Problem to solve: Exact copy, pictures excluded: set down only the lines from the one with "This screenshot has height=784, width=1519." through the end of the entries, keeping both end lines.

Listed entries:
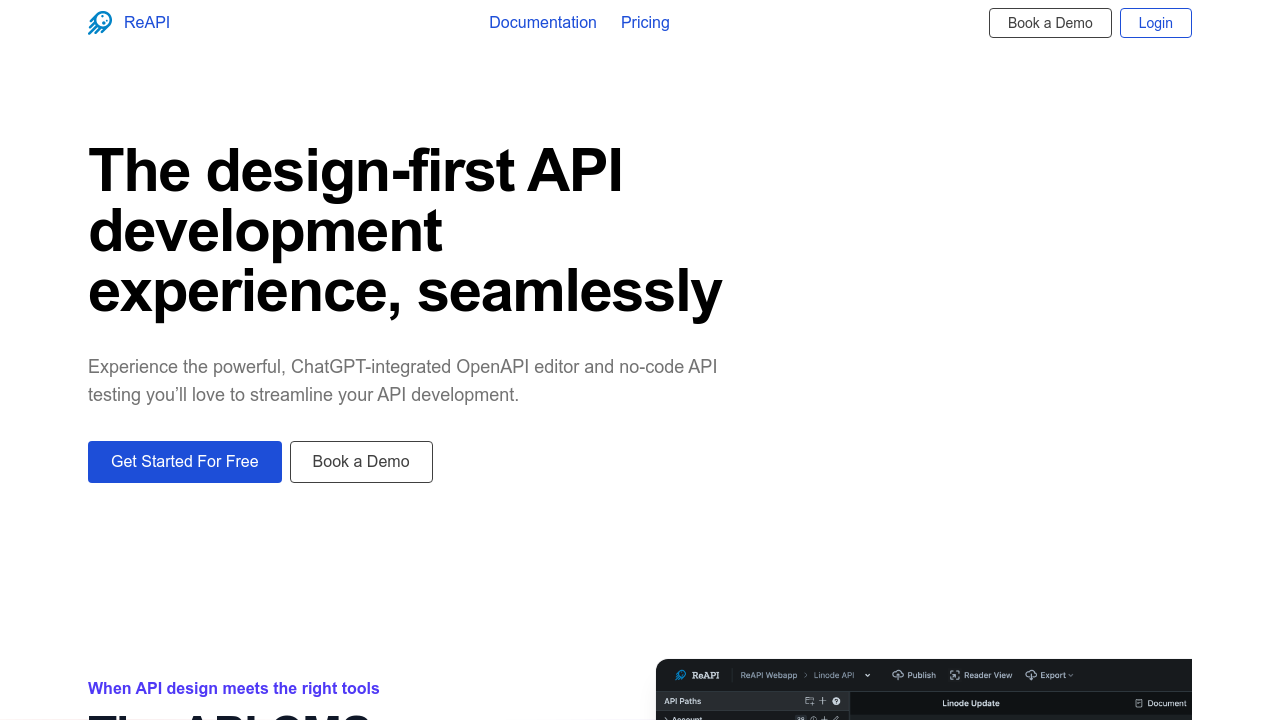Click the import/diff icon in the API Paths panel
Screen dimensions: 1280x720
808,701
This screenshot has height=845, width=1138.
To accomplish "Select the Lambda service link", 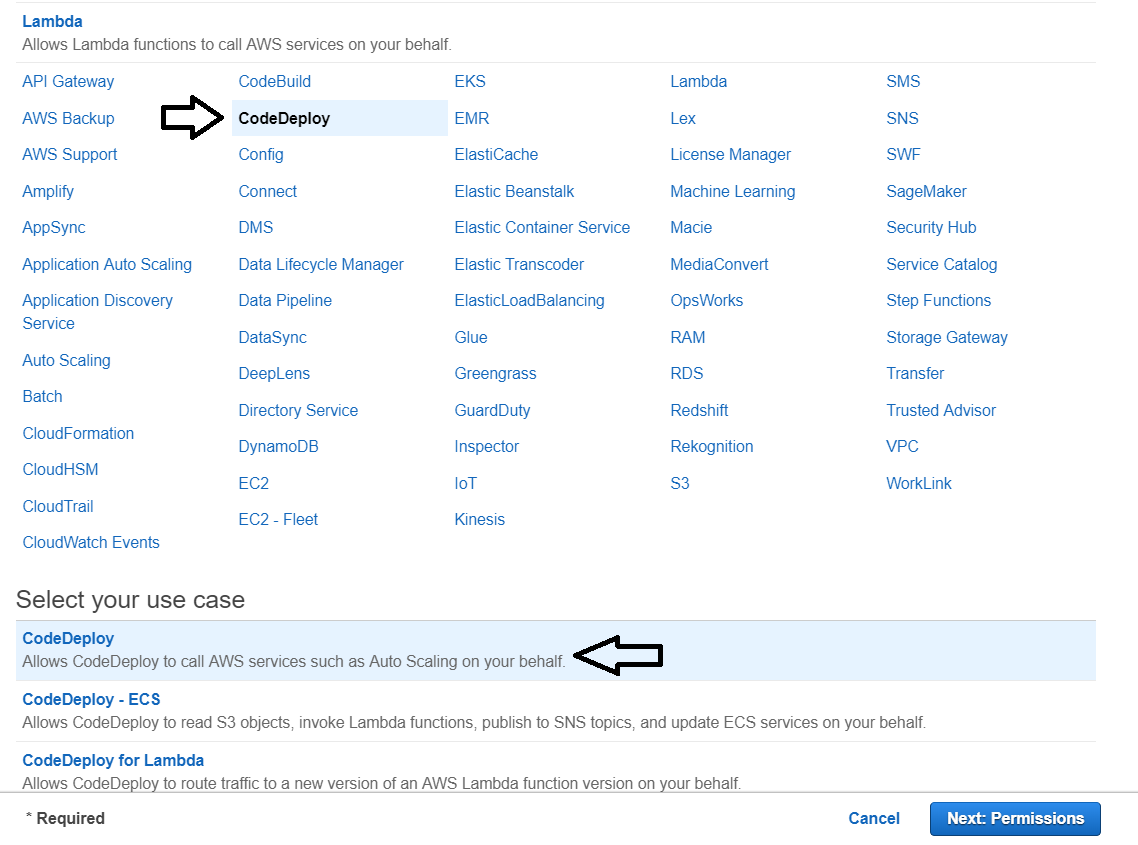I will pyautogui.click(x=698, y=81).
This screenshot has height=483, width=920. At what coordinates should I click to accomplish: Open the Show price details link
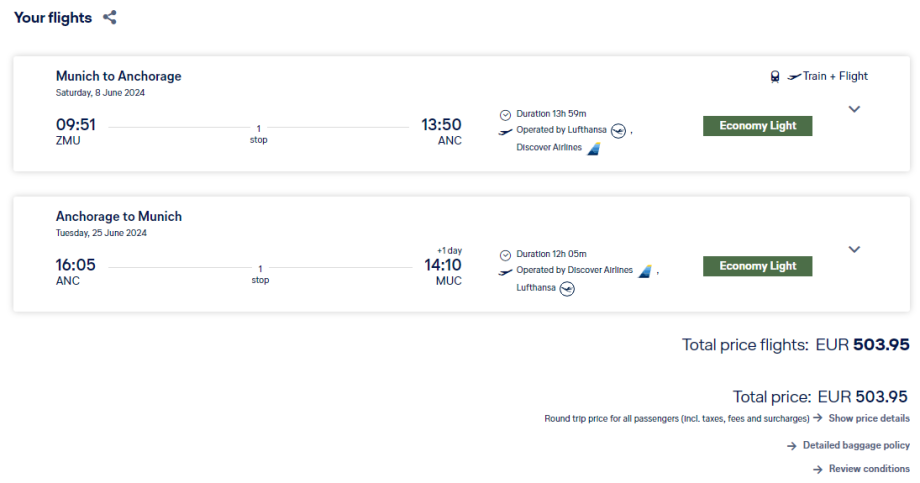pyautogui.click(x=869, y=418)
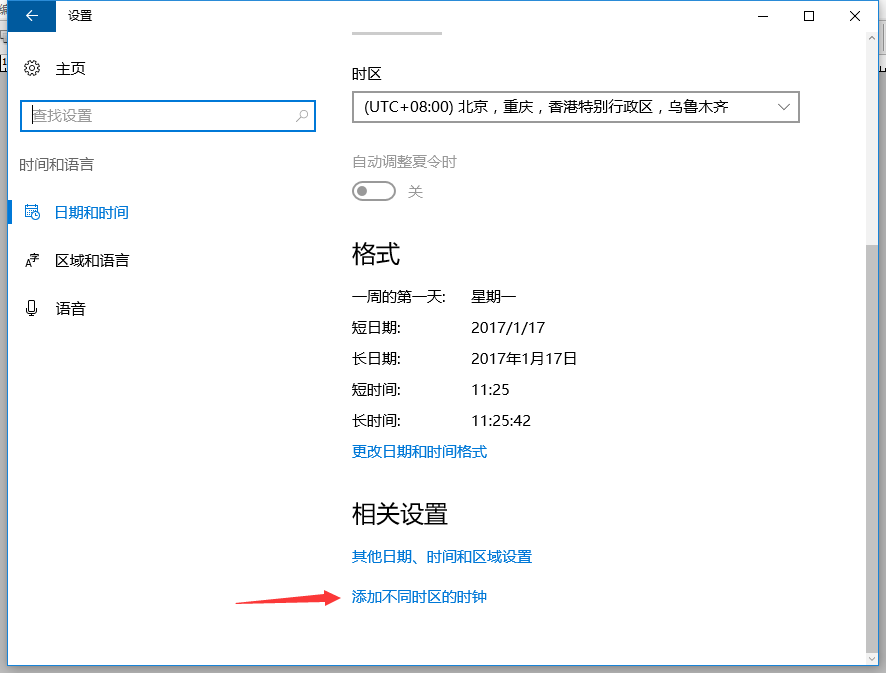The height and width of the screenshot is (673, 886).
Task: Click the magnifier icon in the search box
Action: tap(301, 116)
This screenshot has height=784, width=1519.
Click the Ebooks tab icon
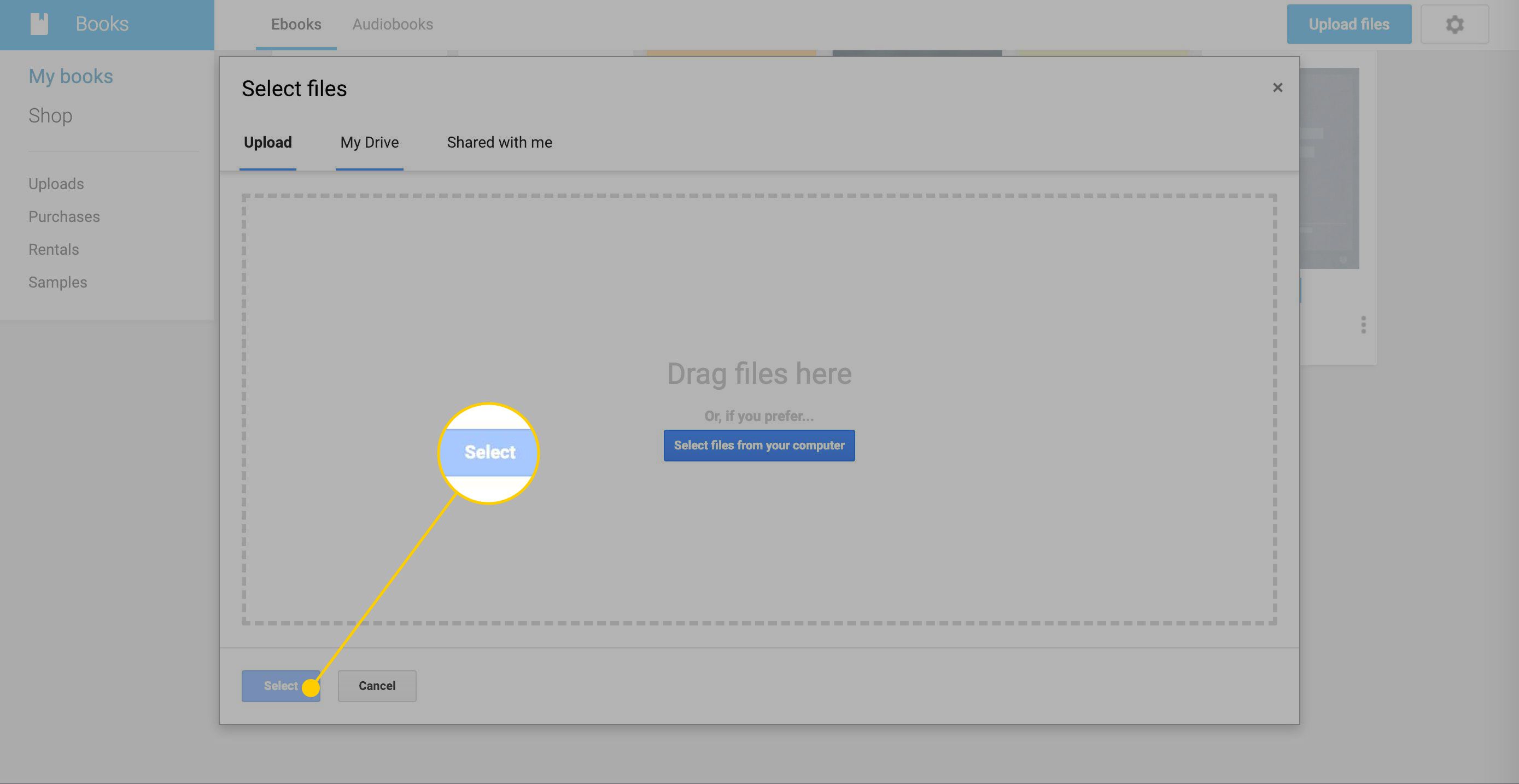(296, 24)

Answer box:
This screenshot has height=784, width=1519.
Click the Ebooks tab icon
(296, 24)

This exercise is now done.